The cancer cells died. The science was successful. These drugs might be helpful in real people, too.

When you’re translating from Scientist to English it can be useful just to use <technology> or <gene name> or even <thing> for something you don’t understand, to see if the translation still works. I actually know roughly what siRNA is, but I didn’t know what shRNA was, and all I know about LY2784544 is that it’s probably the internal drug-company name for some chemical — either a drug candidate or a research tool. At the level I care about, let alone the level a journalist is likely to care about, none of these matter.

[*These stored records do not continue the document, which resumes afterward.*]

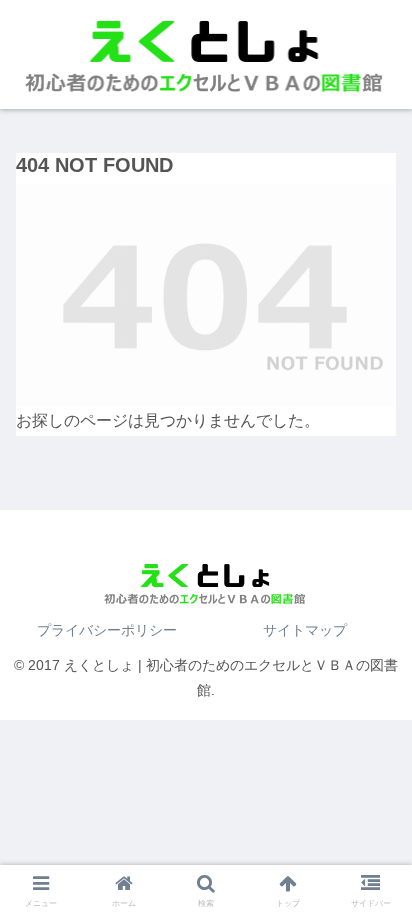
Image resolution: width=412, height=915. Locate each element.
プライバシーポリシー (107, 630)
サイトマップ (305, 630)
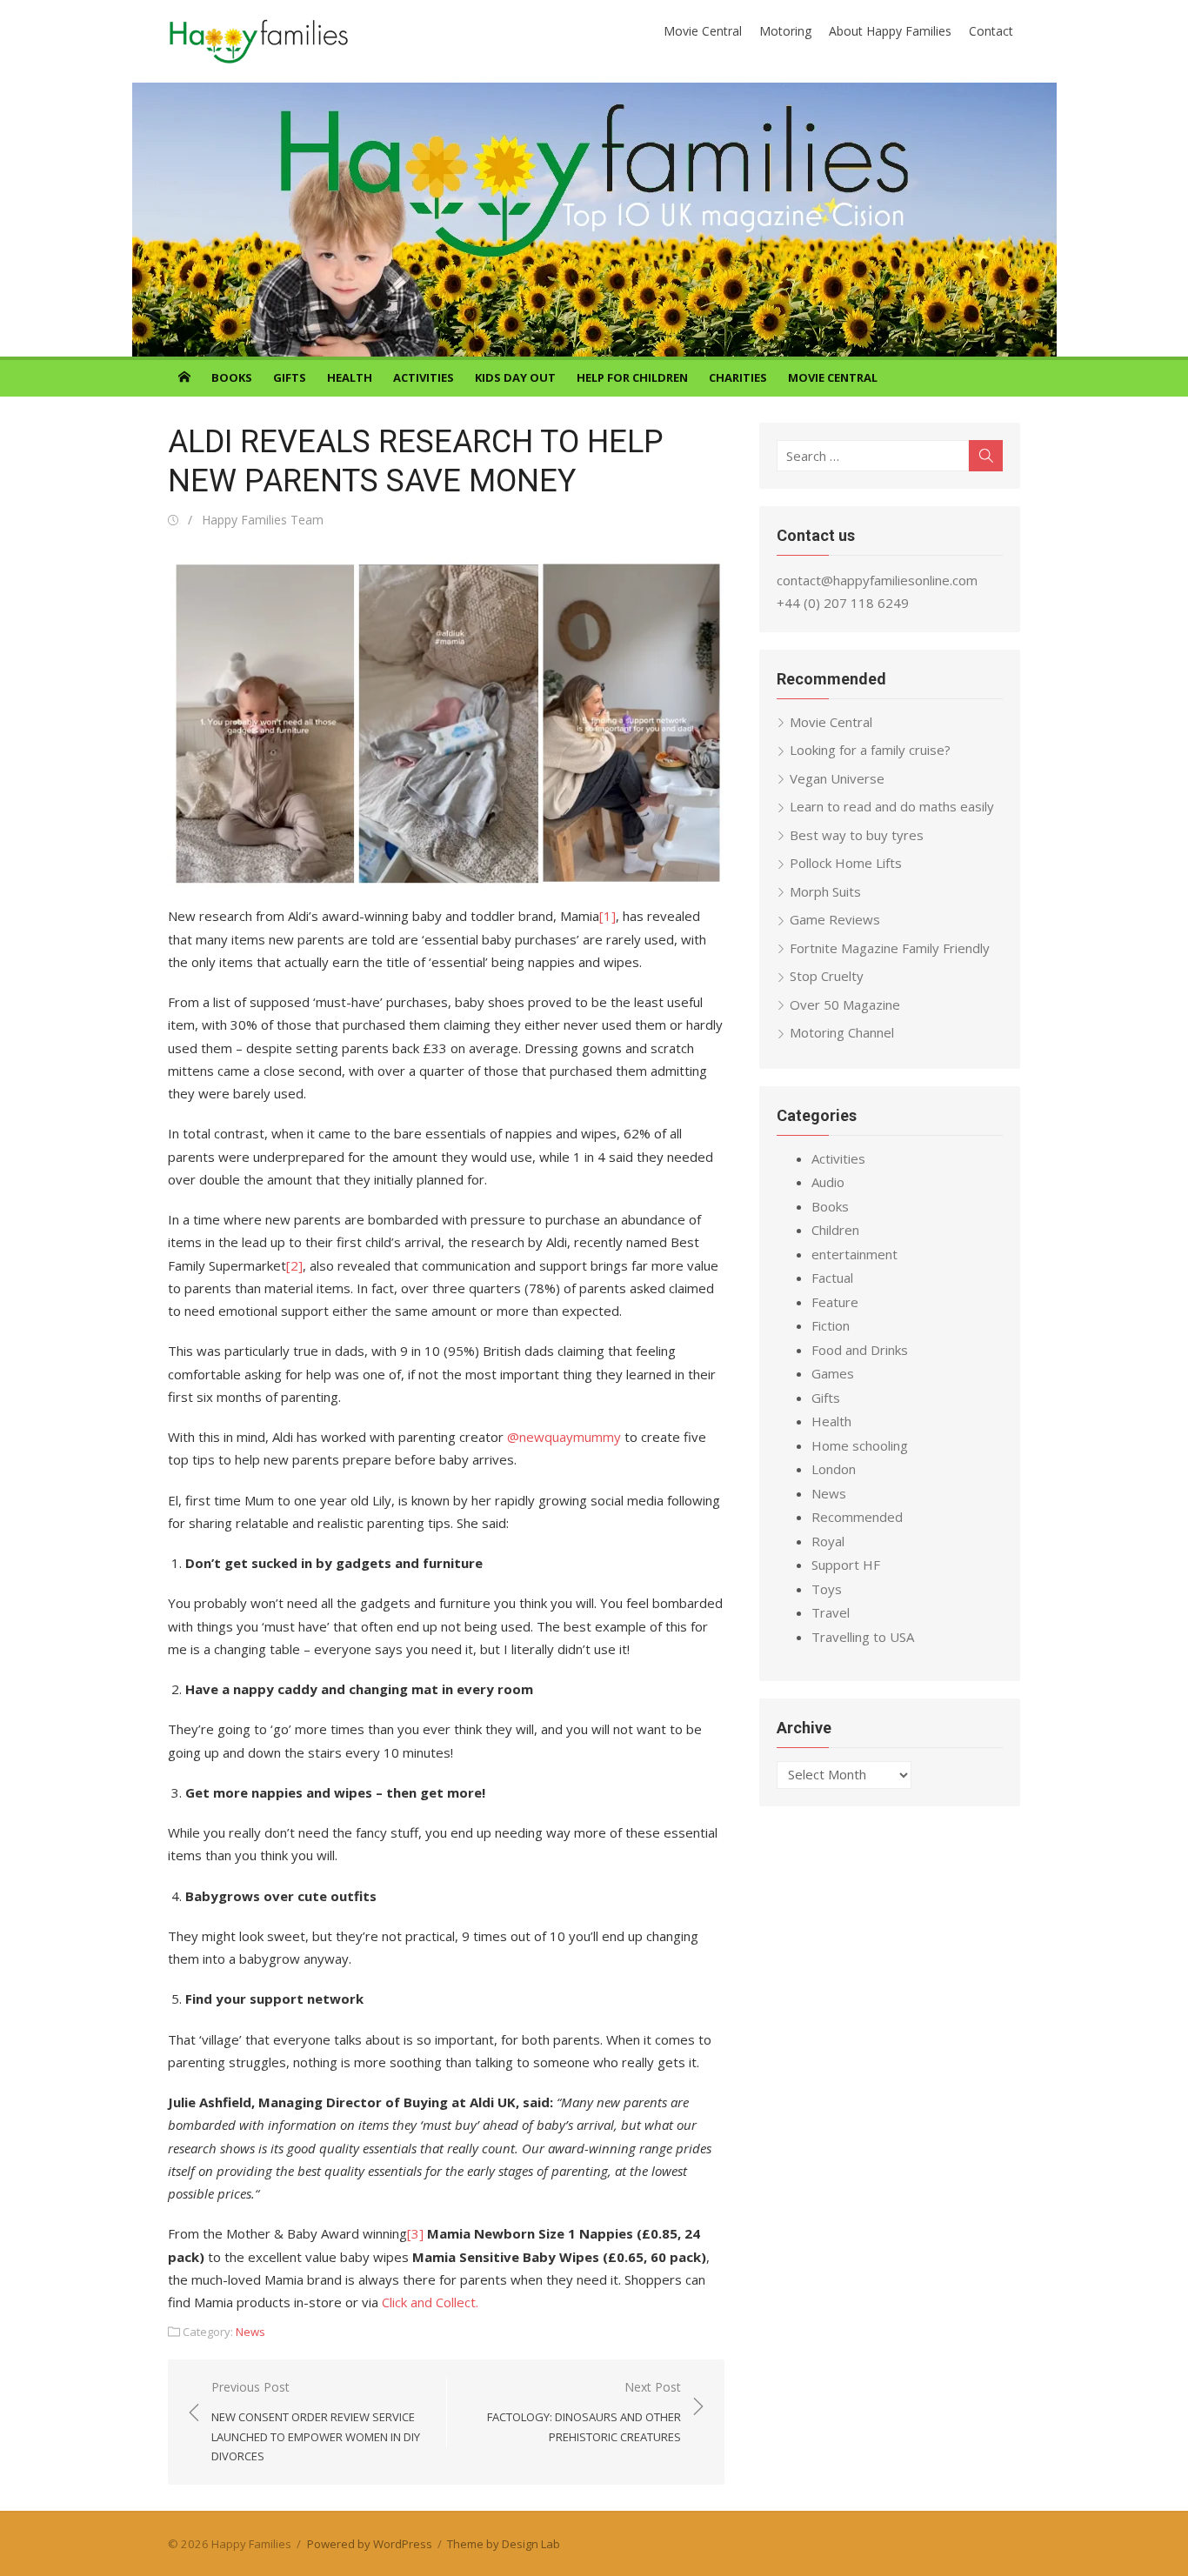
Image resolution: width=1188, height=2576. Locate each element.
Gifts (289, 377)
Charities (738, 377)
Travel (830, 1612)
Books (231, 377)
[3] (415, 2233)
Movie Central (703, 31)
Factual (832, 1277)
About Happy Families (890, 31)
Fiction (830, 1325)
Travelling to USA (862, 1636)
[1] (607, 915)
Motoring (785, 31)
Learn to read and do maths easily (892, 806)
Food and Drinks (859, 1349)
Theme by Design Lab (503, 2544)
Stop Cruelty (827, 975)
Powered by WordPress (369, 2544)
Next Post (584, 2411)
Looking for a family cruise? (870, 749)
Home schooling (859, 1445)
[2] (294, 1265)
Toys (826, 1589)
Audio (827, 1182)
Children (835, 1229)
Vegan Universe (837, 778)
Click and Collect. (433, 2302)
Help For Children (632, 377)
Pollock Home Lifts (846, 862)
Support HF (845, 1564)
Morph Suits (825, 891)
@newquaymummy (564, 1436)
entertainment (854, 1254)
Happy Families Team (263, 519)
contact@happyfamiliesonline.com (877, 580)
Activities (423, 377)
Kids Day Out (515, 377)
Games (832, 1373)
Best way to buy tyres (857, 835)
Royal (827, 1541)
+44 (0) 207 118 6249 (843, 602)
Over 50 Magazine (845, 1004)
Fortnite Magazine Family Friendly (890, 948)
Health (349, 377)
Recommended (857, 1516)
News (250, 2331)
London (833, 1469)
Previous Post (315, 2421)
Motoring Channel (842, 1032)
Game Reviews (835, 919)
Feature (834, 1302)
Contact (991, 31)
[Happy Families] (594, 220)
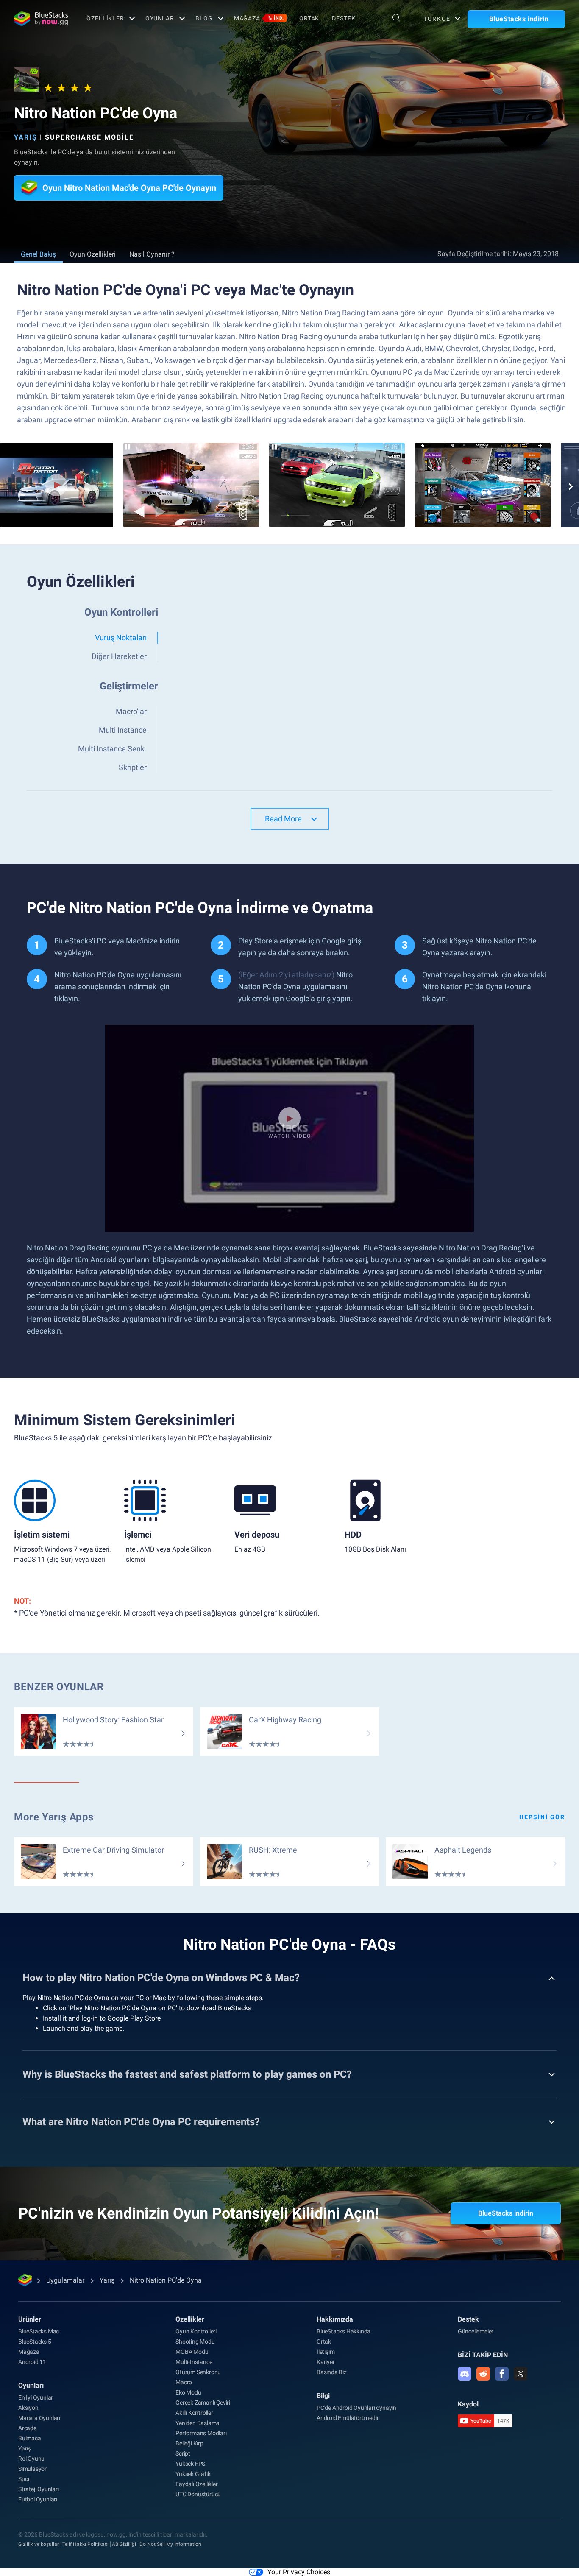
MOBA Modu (191, 2351)
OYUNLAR (159, 18)
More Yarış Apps (54, 1817)
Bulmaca (29, 2438)
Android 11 (32, 2361)
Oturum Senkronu (198, 2372)
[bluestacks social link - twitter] (520, 2374)
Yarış (25, 137)
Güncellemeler (475, 2331)
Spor (24, 2479)
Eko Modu (188, 2392)
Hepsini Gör (542, 1817)
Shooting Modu (194, 2341)
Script (182, 2453)
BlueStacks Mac (38, 2331)
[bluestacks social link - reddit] (483, 2374)
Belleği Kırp (189, 2443)
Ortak (309, 18)
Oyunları (31, 2385)
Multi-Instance (193, 2361)
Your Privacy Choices (298, 2572)
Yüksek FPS (190, 2463)
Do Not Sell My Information (170, 2544)
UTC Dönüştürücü (198, 2494)
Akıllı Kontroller (194, 2412)
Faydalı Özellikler (196, 2484)
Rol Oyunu (31, 2458)
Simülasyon (33, 2468)
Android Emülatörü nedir (348, 2417)
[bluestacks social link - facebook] (502, 2374)
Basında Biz (332, 2372)
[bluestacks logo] (41, 19)
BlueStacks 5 (34, 2341)
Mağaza (259, 18)
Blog (204, 18)
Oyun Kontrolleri (196, 2331)
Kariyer (326, 2361)
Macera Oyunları (39, 2417)
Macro (183, 2382)
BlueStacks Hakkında (343, 2331)
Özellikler (105, 18)
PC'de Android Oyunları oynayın (356, 2407)
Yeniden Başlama (197, 2423)
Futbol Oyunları (37, 2499)
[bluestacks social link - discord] (464, 2374)
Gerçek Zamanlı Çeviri (202, 2402)
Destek (343, 18)
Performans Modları (200, 2433)
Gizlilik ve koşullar (38, 2544)
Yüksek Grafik (192, 2473)
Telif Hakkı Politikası (85, 2544)
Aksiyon (28, 2407)
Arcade (27, 2428)
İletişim (325, 2351)
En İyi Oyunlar (35, 2397)
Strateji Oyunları (38, 2489)
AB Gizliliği (124, 2544)
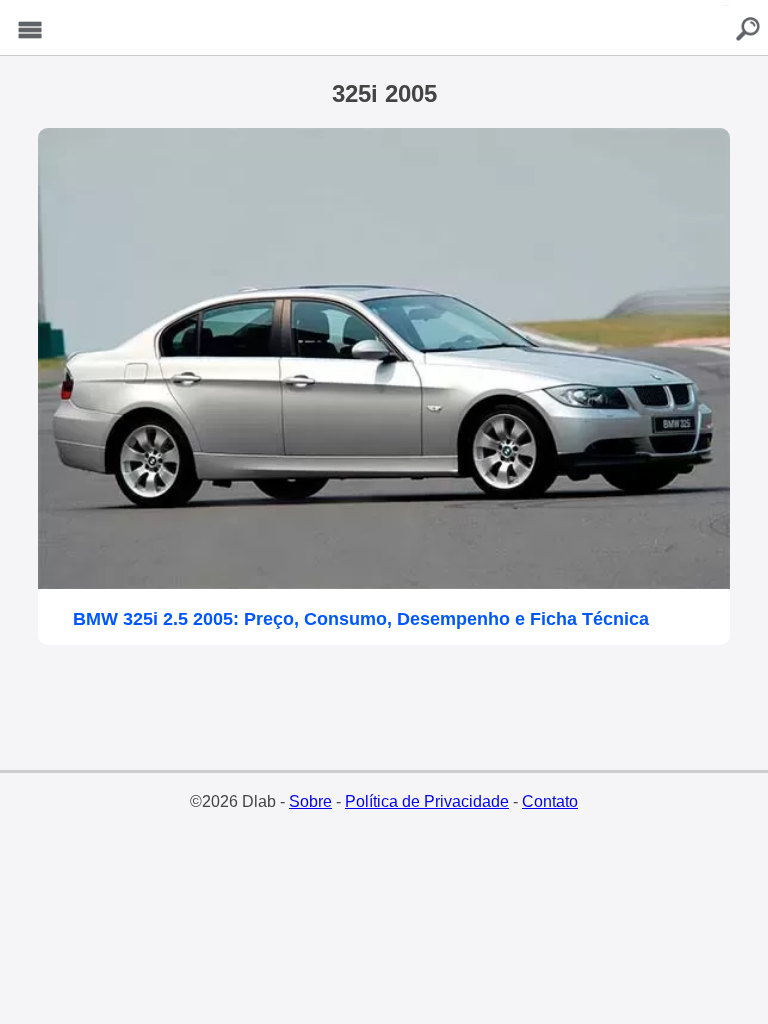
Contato (550, 801)
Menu (30, 30)
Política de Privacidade (427, 801)
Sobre (310, 801)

If you compare this to a lot of stories about how some chemical in coffee beans or grape seeds might cure cancer, there are three big differences. The first is the scale: they looked at every gene in the cell, and ended up doing more than 4000 tests of drugs.The second is the specificity: this is a study of just two types of cancer with the same genetic change. The third is the care taken (more obvious in the full paper) not to find spurious associations.

It’s still important not to oversell the medical importance: these might not work in real tumours (size matters), or the cancer cells might be able to mutate again and bypass the treatment.  Even if they work, they will be helpful for a small subset of cancer patients. Here’s a good discussion of drugs using a similar approach to BRCA mutations.

Still, this is an example of research using powerful modern tools, targeting problems that matter to people in New Zealand. It’s the sort of lab-based cancer research that makes good news stories, and should.